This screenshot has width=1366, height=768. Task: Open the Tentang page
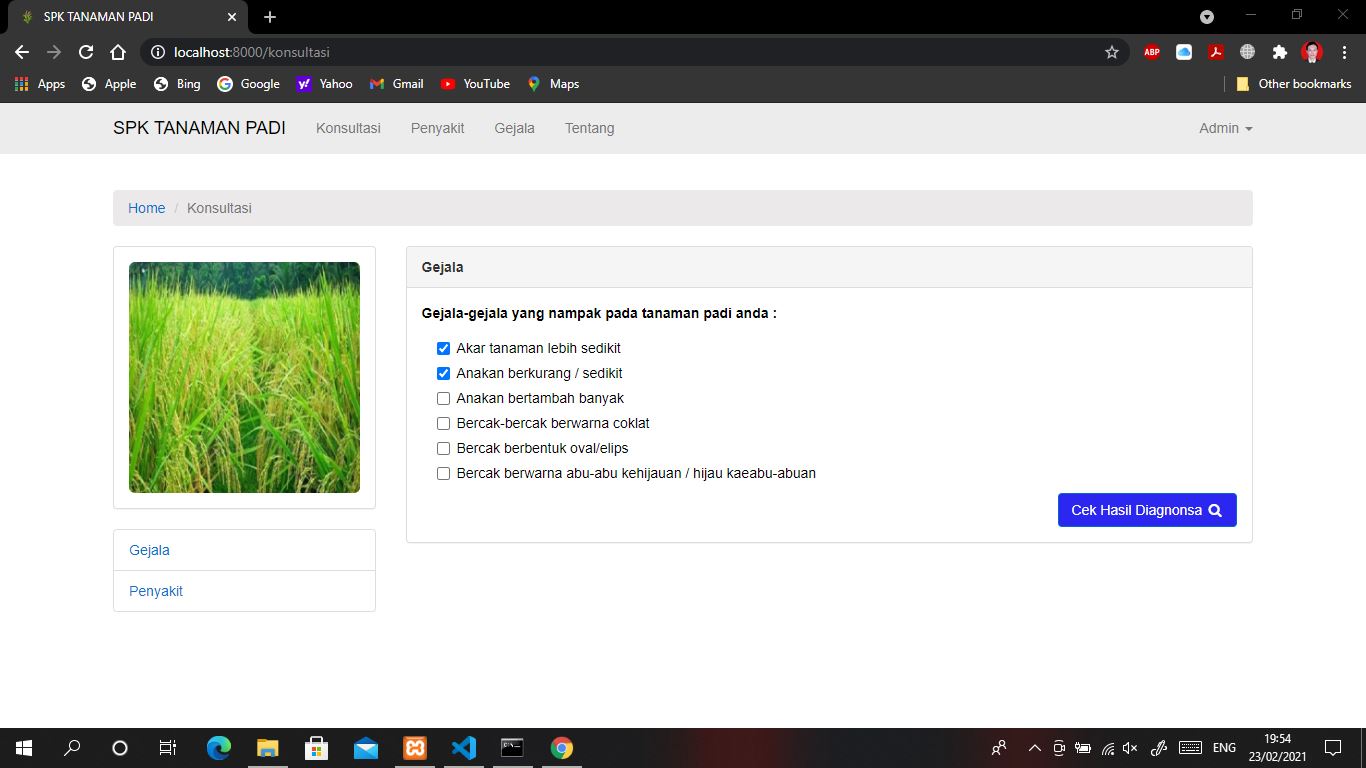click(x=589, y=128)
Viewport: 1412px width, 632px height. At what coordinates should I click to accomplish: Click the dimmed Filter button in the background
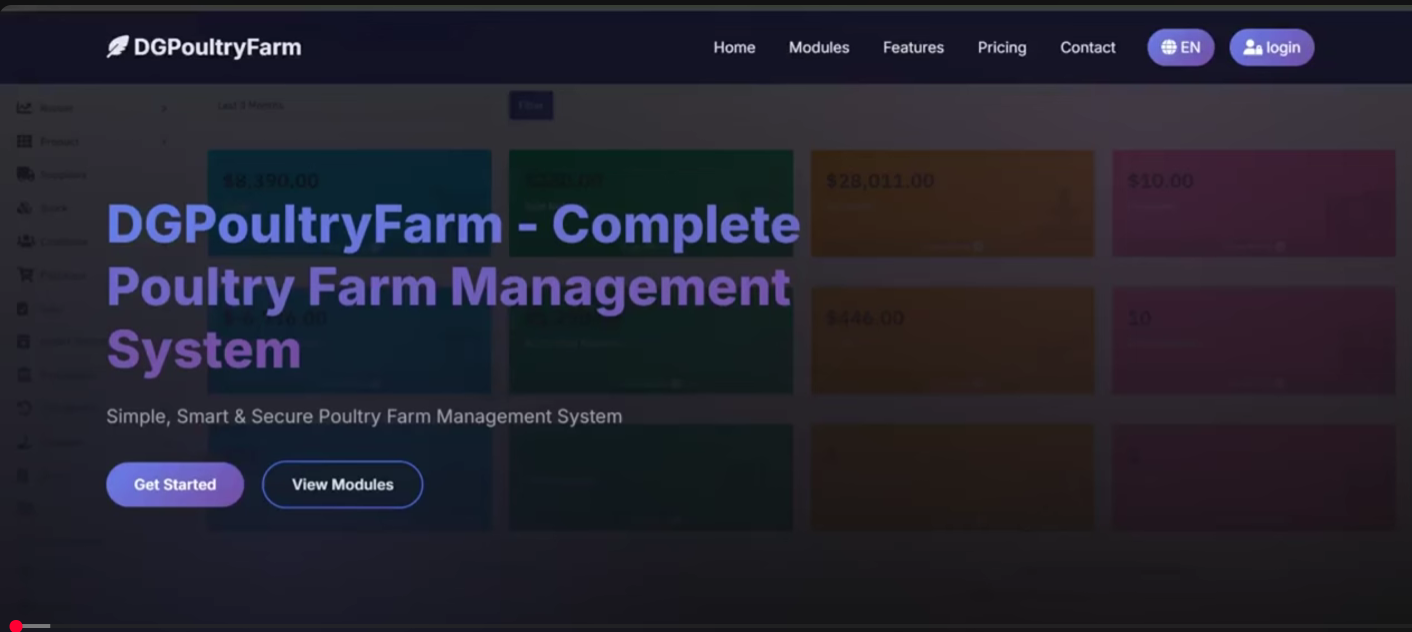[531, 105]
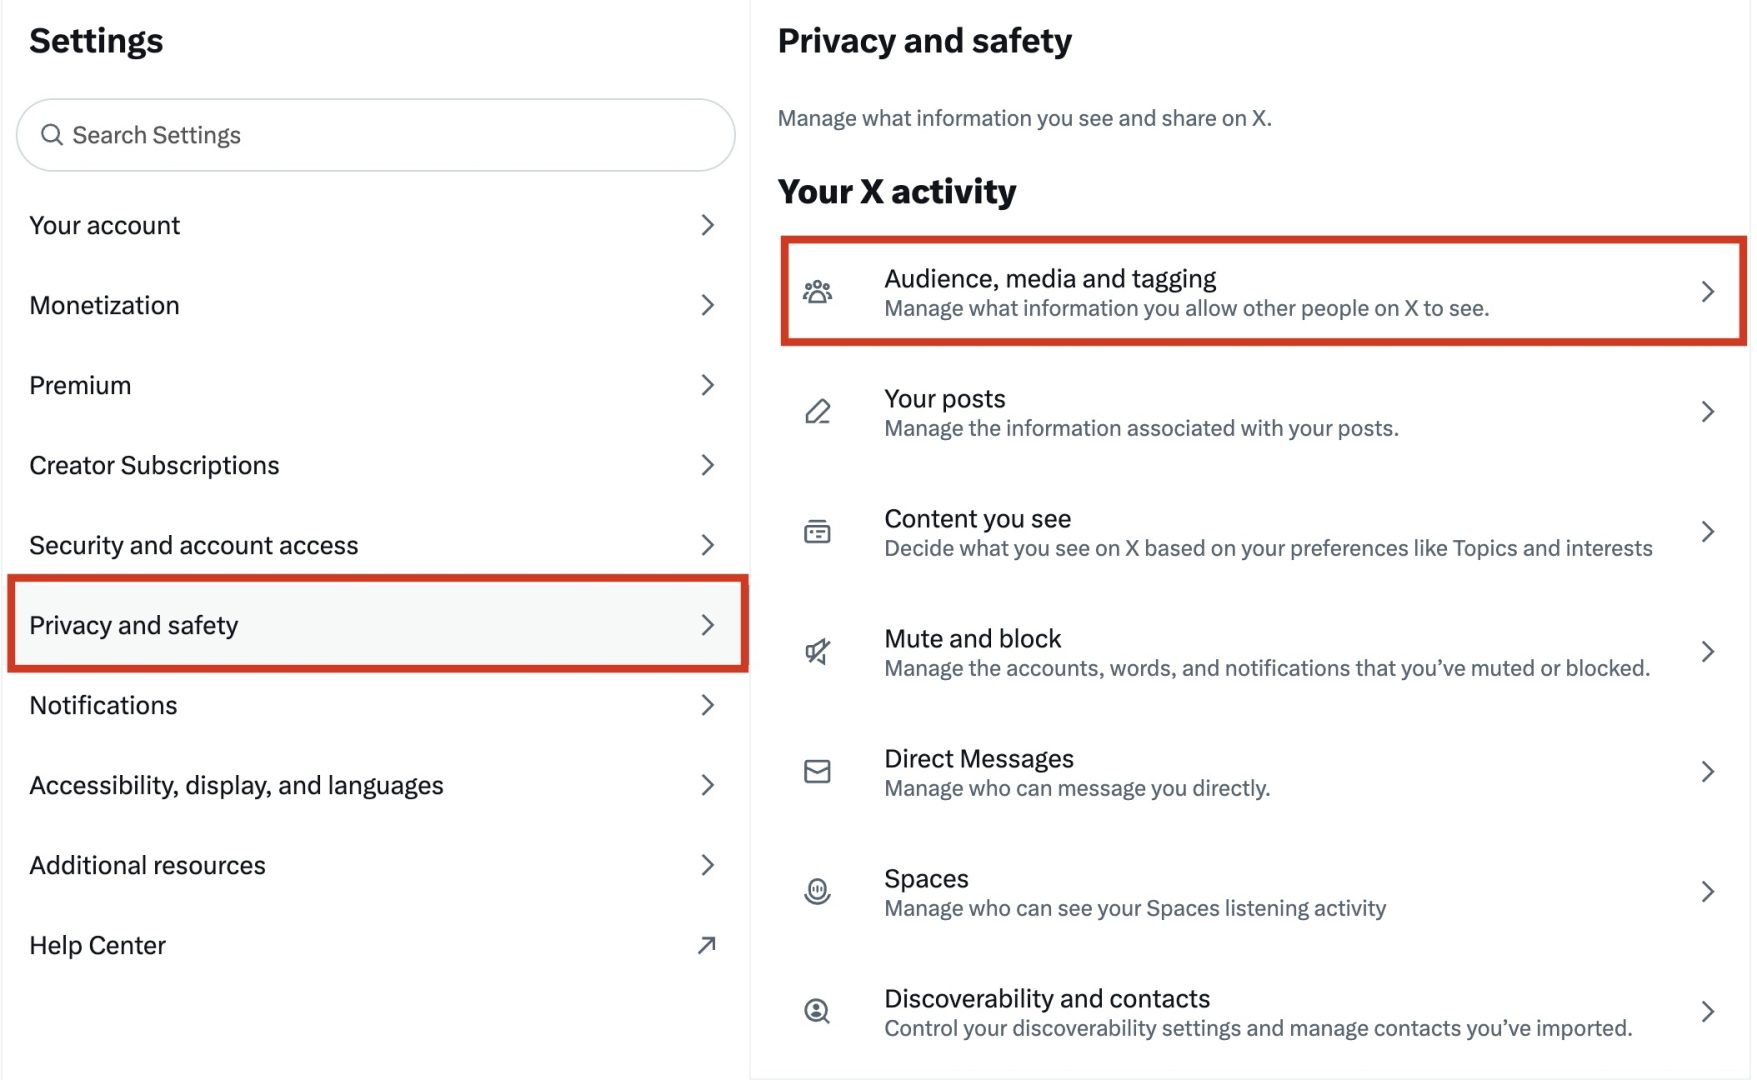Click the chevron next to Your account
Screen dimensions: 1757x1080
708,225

========

# [WORK INSTRUCTIONS]
Exactly as given, transcribe every line of the data, but not its images.

# [OUTPUT OF THE EXERCISE]
This screenshot has width=1366, height=768. Task: Open the Tentang page
click(x=589, y=128)
Viewport: 1412px width, 632px height. At what coordinates should I click to accomplish: Click the dimmed Filter button in the background
[531, 105]
Click the chevron next to Your account
Screen dimensions: 1757x1080
708,225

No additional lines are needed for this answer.